To determine for which kind of bankruptcy an individual qualifies, the
court will compare the individual's income as calculated against the
median income of the state of Idaho. The number of people living in a
home, the amount of income, recent expenses, and history will be
considered under petitioning.
Chapter Seven Bankruptcy
Idaho offers two different kinds of bankruptcy options. Either of the
options can be filed through a sole individual or through a joint
filing with a husband and a wife. Chapter Seven bankruptcy allows those
who are unable to pay a minimum of one hundred dollars a month on their
debts to relieve themselves of this burden in as little as three months
or as much as six month.
Chapter Seven bankruptcy can halt foreclosure and debt collectors. This
kind of bankruptcy assigns a trustee to a case where he or she will
sell an individual's un-exempt property for maximum value. The
compensation obtained will then be used to pay creditors.
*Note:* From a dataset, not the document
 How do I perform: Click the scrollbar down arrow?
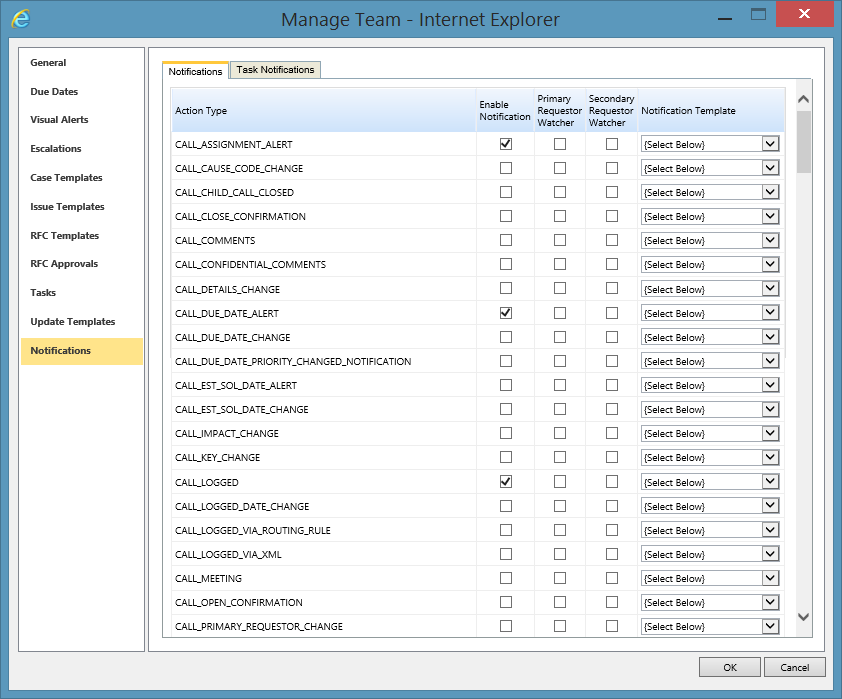coord(803,617)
Certain items are exempt from sale and in Idaho can include some real
estate, disability benefits, most occupational pensions, liquor
licenses, appliances, burial plots, jewelry under one thousand dollars,
motor vehicles under three thousand dollars, workers compensation, and
Any property that has not been identified as exempt can only be kept if
the individual pays the necessary value of the item. The exemption is
determined by the equity of an item. Most property loans are exempt but
only if payments continue to be made during the process of bankruptcy.
Joint filing is required to claim an exemptions set. Trustees are paid
through a certain percentage of the compensation acquired.
Chapter Thirteen Bankruptcy
Chapter Thirteen bankruptcy is very different than Chapter Seven
bankruptcy. Upon evaluation if an individual is able to pay more than
one hundred sixty dollars a month against his or her debts, then he or
she will be qualified for Chapter Thirteen bankruptcy.
This form of bankruptcy allows individuals to pay their own debts using
their own income. No property must be sold. A payment plan based on the
individual's income and amount of debt will be specially prepared. A
certain amount will be identified that should be paid each month for a
maximum of five years. This will cut interest payments and allow
individuals to be debt free on their own accord.